We walked and worked our way through an onslaught of obstacles, and let me tell you, there were many times that we could have turned back, or stopped because the coal industry came at us with the might and brute it is famous for. But we did not. We kept walking. We could have fallen apart into the demoralizing tangle of stress and interpersonal communication tensions brought about by sleep-deprivation and difficult conditions, but we did not. We kept walking. Every single resting place was taken away by us due to politicking and coal company intimidation on our march. Every single place the organizing body had secured for us to sleep for the week fell through. So did we quit? Did we give up in exhaustion or internal collapse? No. We kept marching.
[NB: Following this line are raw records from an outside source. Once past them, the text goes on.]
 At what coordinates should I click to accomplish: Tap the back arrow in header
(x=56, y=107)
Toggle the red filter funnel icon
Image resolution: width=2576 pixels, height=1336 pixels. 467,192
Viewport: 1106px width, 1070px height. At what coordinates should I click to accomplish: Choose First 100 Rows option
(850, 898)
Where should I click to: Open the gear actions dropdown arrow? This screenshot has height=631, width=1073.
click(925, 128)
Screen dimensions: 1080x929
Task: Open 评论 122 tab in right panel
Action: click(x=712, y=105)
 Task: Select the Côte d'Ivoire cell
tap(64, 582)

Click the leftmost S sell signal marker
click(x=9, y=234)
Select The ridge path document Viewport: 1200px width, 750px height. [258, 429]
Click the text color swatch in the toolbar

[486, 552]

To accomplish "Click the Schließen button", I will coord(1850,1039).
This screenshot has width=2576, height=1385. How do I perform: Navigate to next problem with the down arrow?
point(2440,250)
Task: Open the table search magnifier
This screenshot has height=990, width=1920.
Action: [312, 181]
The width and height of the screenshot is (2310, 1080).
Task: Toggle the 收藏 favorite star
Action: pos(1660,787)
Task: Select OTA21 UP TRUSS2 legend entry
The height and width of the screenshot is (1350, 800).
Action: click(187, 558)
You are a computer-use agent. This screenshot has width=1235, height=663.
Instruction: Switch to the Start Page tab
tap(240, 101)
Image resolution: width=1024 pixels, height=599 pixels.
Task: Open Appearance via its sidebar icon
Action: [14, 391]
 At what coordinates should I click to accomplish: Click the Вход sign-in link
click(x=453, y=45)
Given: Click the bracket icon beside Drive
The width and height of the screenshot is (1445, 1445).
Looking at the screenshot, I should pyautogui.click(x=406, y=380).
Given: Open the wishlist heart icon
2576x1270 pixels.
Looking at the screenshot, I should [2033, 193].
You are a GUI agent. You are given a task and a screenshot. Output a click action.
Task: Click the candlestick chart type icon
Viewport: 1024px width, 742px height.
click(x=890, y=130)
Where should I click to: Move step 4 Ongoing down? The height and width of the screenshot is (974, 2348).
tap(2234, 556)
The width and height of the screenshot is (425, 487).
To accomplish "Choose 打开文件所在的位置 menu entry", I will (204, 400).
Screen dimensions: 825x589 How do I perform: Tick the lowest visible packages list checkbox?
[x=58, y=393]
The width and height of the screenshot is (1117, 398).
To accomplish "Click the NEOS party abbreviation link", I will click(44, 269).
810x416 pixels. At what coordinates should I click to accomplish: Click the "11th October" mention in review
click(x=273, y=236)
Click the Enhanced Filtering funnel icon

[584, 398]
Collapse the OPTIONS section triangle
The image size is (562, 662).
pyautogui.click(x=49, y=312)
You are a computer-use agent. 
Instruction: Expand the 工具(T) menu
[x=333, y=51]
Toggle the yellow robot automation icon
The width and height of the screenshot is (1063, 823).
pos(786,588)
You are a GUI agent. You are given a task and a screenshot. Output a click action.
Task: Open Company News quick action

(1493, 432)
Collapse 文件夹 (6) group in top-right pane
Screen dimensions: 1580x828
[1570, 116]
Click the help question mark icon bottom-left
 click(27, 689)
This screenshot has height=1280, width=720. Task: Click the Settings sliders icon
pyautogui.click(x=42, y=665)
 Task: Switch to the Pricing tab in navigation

I just marched in 90-100 degree weather with 200-300 brave and tolerant people through unbelievable conditions. We walked past organized groups of people yelling at us to go home, and get a job, and unfortunate slurs that do not need to be repeated, yet did we give up? No. We did more than just keep marching, we marched with our hearts open and heads held high and stayed committed to our agreements of nonviolence. We marched with our hearts open and honestly, received far more support than opposition from the communities we walked through. We often walked in a solemn and proud single file down narrow and windy roads while people walked from the hollows out to watch us go by, to take our photos or offer water, to sit on a four-wheeler with a sign that said simply "thank-you," and to join us.

We walked and we worked and we let our sweat consecrate our shared intention of ending mountaintop removal coal mining, creating a diverse and sustainable local economy in the region, and honoring the history of those who have always expressed our shared need for dignity, honor, respect and justice by protecting Blair Mountain. That was why we walked. And that is why we did not give up and are not going to give up. At the end, once we made it to Blair, over 1,000 more people joined us. Kathy Mattea sang for us and Robert Kennedy Jr. and locally impacted residents spoke at the bottom of the mountain, and then together, we marched up to the very top of Blair Mountain in the heat, where we made it be known, that history is alive, that this mountain deserves to stand, as do all mountains, and that this region is ready for a more sane economic future.

We marched together as locals, labor organizers, environmentalists, college students, elders, artists and all with a common, yet multi-facetted cause, and despite all odds, we made it. While the long-term work for central Appalachia continues, we will now always have our organizing efforts "before we marched to Blair Mountain, and after we marched on Blair Mountain."